## Set problem 1
Reproduce the entries verbatim, from the line containing "At what coordinates should I click to accomplish: Click the Step" through the end of the entries, with both of those lines included.

## Excerpt provided
• • • • • • •

- City: West Orange, New Jersey
- League: Eastern Professional Hockey League
- Founded: 2008
- Home arena: Richard J. Codey Arena
- Colors: Black, Orange
- Owners: Curtis Russell, Igor Mrotchek
- General manager: Herm Sorcher
- Head coach: Brian Gratz

Franchise history
- 2008 to 2009: Jersey Rockhoppers

Championships
- Regular season titles: 1

= Jersey Rockhoppers =

The Jersey Rockhoppers were a professional ice hockey team based in West Orange, New Jersey, in the United States. They played the 2008–2009 season as members of the Eastern Professional Hockey League and played at the 2,500 seat Richard J. Codey Arena.

• • • • • • •

## Material provided
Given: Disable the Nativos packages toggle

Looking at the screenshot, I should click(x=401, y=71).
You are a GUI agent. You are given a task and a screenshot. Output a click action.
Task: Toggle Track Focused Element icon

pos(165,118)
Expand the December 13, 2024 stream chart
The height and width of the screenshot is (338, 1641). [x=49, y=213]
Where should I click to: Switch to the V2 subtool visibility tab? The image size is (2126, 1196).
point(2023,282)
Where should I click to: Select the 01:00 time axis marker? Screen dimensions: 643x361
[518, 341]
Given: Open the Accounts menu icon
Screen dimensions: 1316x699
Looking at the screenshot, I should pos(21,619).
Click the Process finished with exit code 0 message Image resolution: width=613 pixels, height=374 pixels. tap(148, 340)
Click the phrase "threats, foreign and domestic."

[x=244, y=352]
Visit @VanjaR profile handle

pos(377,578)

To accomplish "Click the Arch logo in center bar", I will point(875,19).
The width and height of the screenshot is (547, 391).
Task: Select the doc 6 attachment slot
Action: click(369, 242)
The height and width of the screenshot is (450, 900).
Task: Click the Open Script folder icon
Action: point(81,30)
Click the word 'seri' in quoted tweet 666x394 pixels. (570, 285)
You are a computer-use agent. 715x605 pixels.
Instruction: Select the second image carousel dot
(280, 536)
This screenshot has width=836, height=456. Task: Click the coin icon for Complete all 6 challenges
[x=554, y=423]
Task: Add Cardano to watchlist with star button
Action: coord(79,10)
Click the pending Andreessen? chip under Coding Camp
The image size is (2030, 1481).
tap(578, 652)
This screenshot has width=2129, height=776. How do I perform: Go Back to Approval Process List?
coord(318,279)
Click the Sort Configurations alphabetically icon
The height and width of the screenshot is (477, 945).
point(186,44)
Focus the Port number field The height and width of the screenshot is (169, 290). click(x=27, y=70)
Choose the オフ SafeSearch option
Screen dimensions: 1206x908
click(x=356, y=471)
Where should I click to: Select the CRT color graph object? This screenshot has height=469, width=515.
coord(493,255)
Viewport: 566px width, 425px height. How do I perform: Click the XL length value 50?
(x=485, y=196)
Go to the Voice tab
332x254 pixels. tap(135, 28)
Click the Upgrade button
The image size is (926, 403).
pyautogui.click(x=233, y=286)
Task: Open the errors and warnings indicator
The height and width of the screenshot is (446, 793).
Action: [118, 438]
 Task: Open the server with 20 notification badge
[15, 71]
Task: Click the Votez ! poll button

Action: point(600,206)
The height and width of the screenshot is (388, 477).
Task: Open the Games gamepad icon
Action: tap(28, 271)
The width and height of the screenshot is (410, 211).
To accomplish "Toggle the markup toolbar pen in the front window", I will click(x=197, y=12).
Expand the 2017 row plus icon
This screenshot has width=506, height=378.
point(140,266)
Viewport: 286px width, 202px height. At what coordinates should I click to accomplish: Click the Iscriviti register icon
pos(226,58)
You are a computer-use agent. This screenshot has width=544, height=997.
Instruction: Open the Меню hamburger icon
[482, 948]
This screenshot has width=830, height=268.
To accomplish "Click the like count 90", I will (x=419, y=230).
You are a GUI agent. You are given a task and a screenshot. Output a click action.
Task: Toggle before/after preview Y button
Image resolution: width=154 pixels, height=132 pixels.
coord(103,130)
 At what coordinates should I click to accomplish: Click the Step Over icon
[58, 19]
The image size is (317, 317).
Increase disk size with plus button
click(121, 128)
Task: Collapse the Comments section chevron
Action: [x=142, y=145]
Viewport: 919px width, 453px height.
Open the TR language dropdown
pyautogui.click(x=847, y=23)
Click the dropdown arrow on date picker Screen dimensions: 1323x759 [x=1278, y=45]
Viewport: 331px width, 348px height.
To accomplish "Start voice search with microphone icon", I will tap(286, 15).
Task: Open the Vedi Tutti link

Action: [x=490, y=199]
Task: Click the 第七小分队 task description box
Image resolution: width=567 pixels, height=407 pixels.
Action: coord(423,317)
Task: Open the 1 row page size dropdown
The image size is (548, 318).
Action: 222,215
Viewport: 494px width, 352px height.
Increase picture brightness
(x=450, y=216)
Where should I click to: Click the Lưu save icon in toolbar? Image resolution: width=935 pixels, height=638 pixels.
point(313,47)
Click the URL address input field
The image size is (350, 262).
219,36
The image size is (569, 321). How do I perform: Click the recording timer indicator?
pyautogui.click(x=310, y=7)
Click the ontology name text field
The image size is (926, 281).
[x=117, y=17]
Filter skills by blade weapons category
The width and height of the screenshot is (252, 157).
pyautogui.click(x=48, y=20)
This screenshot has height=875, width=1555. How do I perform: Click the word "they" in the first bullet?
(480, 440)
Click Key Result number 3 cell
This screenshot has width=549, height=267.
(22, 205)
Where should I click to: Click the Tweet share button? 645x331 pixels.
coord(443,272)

• • • • • • •

## Set problem 2
In the text about the Jersey Rockhoppers, how many seats does Richard J. Codey Arena have?

## Worked answer 1
 At what coordinates should I click to accomplish: Click the Step Over icon
[58, 19]
The image size is (317, 317).
Increase disk size with plus button
click(121, 128)
Task: Collapse the Comments section chevron
Action: [x=142, y=145]
Viewport: 919px width, 453px height.
Open the TR language dropdown
pyautogui.click(x=847, y=23)
Click the dropdown arrow on date picker Screen dimensions: 1323x759 [x=1278, y=45]
Viewport: 331px width, 348px height.
To accomplish "Start voice search with microphone icon", I will tap(286, 15).
Task: Open the Vedi Tutti link

Action: [x=490, y=199]
Task: Click the 第七小分队 task description box
Image resolution: width=567 pixels, height=407 pixels.
Action: coord(423,317)
Task: Open the 1 row page size dropdown
The image size is (548, 318).
Action: 222,215
Viewport: 494px width, 352px height.
Increase picture brightness
(x=450, y=216)
Where should I click to: Click the Lưu save icon in toolbar? Image resolution: width=935 pixels, height=638 pixels.
point(313,47)
Click the URL address input field
The image size is (350, 262).
219,36
The image size is (569, 321). How do I perform: Click the recording timer indicator?
pyautogui.click(x=310, y=7)
Click the ontology name text field
The image size is (926, 281).
[x=117, y=17]
Filter skills by blade weapons category
The width and height of the screenshot is (252, 157).
pyautogui.click(x=48, y=20)
This screenshot has height=875, width=1555. How do I perform: Click the word "they" in the first bullet?
(480, 440)
Click Key Result number 3 cell
This screenshot has width=549, height=267.
(22, 205)
Where should I click to: Click the Tweet share button? 645x331 pixels.
coord(443,272)

## Worked answer 2
2,500 seats